Bulletin n. 1/2017
June 2017
  • Section A) The theory and practise of the federal states and multi-level systems of government
  • Section B) Global governance and international organizations
  • Section C) Regional integration processes
  • Section D) Federalism as a political idea
  • Gordon Grant M, Young Lauren E
    Cooperation, information, and keeping the peace. Civilian engagement with peacekeepers in Haiti
    in Journal of Peace Research , Volume 54, Issue 1, January ,  2017 ,  64-79
    Cultivating cooperation with local populations is necessary for peacekeeping operations to effectively prevent and reduce violence. To accomplish their missions in complex foreign theaters of operation, peacekeepers must solicit information about local political actors, social networks, and violence. Under what conditions do local populations cooperate with United Nations peacekeepers? How does exposure to peacekeeping security activities, relief activities, or abuse three of the primary ways that local communities experience peacekeepers affect the likelihood that individuals cooperate with peacekeepers by providing information to them? Using an original survey of a random sample of residents of metropolitan Port-au-Prince, Haiti, we show that people who are exposed to security and relief activities by the United Nations peacekeeping operation, MINUSTAH, have more positive opinions of how effective they are, and are more willing to cooperate with peacekeepers by providing them with information.
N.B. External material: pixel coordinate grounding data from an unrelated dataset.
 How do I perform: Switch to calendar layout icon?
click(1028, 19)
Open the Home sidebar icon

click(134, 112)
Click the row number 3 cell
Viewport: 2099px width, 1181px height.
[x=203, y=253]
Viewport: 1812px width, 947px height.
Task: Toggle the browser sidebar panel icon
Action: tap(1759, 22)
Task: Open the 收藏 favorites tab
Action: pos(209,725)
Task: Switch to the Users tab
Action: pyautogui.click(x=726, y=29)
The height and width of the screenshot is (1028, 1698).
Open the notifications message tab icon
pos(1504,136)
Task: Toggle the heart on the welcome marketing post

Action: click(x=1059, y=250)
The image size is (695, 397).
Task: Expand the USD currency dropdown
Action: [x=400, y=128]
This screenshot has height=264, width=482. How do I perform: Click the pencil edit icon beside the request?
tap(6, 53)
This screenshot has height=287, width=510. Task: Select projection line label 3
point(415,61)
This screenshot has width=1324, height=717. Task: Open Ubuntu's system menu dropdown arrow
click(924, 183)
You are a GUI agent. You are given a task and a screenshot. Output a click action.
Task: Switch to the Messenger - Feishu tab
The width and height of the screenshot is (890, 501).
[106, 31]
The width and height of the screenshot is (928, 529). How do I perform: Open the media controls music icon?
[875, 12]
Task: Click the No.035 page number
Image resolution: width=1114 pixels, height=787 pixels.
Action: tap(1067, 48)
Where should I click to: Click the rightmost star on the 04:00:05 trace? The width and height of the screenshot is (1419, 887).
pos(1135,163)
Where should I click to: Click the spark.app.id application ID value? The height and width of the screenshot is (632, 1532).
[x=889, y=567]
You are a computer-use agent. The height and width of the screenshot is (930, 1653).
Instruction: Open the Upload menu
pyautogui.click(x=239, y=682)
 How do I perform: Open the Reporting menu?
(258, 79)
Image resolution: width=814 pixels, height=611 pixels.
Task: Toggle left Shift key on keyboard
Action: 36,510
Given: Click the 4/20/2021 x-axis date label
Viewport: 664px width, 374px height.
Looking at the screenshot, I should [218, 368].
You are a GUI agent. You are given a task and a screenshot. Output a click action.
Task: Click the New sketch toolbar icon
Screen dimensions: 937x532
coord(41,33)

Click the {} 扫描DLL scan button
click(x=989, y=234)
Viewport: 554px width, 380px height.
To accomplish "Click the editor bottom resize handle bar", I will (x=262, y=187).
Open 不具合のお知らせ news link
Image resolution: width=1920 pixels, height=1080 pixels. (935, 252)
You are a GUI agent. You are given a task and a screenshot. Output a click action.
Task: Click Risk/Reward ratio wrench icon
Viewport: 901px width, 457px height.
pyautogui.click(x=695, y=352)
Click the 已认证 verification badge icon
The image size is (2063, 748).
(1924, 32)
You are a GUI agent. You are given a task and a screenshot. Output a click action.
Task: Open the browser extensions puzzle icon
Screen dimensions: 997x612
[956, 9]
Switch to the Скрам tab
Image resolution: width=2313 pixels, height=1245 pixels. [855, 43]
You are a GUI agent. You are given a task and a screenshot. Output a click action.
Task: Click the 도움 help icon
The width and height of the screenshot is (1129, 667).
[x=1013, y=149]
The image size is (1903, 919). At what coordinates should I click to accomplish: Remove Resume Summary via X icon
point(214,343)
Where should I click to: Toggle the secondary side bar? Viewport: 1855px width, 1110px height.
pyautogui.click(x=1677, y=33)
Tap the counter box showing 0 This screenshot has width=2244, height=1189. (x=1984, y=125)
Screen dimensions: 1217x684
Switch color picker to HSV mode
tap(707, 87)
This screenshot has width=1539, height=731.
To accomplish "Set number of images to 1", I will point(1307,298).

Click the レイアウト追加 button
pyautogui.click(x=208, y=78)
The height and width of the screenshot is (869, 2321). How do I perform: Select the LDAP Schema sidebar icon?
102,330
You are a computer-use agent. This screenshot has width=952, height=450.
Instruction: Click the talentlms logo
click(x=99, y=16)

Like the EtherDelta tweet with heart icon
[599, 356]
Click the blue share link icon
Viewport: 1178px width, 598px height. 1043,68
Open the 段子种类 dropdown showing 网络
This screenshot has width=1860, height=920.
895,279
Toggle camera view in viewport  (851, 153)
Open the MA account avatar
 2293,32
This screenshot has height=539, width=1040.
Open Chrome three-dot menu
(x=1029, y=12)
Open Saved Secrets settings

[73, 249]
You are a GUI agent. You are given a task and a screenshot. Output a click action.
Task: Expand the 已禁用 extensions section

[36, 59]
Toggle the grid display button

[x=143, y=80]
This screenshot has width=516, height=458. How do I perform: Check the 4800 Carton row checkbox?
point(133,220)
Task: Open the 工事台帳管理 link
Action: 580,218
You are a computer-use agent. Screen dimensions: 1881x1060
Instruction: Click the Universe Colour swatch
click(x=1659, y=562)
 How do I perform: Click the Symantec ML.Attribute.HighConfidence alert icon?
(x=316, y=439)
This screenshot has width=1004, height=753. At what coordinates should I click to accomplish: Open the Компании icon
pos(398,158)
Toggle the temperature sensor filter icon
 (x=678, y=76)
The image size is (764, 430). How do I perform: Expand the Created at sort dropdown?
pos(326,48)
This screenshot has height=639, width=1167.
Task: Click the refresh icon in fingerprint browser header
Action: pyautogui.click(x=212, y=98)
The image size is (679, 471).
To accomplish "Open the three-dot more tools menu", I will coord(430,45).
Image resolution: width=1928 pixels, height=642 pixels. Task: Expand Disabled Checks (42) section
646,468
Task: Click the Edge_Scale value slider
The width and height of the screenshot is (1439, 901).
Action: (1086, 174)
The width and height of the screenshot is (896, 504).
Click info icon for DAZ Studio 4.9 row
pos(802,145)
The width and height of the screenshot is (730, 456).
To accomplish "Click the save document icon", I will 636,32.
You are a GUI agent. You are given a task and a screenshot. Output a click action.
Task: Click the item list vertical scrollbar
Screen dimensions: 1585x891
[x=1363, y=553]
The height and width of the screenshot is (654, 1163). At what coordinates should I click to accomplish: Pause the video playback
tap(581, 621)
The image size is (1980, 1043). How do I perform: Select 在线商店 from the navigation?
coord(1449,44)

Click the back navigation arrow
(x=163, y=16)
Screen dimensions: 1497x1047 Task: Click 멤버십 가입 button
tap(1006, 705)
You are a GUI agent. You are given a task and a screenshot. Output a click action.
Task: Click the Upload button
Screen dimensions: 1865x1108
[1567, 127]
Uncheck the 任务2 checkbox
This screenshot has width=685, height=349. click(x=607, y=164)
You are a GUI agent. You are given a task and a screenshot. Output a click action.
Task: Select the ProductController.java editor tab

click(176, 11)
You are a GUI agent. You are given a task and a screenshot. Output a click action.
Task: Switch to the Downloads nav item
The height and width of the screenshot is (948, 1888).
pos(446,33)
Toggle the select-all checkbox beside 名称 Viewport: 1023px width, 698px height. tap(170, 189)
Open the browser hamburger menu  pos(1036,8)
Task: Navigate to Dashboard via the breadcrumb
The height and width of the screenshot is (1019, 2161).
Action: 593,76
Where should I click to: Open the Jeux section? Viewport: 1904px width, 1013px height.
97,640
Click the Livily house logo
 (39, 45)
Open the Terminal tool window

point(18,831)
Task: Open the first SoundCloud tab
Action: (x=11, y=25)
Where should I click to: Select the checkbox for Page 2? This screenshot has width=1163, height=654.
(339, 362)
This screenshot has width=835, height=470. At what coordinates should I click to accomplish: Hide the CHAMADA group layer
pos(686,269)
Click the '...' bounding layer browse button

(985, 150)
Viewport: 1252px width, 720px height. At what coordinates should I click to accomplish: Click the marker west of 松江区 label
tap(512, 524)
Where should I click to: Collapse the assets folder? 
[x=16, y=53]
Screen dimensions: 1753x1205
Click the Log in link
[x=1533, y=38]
On the other hand, exposure to abuse dramatically undermines civilian opinions of how effective, benevolent, and abusive peacekeepers are but has a smaller effect on cooperation. These findings present an opportunity and challenge for peacekeepers: if public opinion and cooperation are responsive to peacekeeper policy, then peacekeepers must deliver services and prevent abuse in order to solicit the cooperation that is necessary for mission success.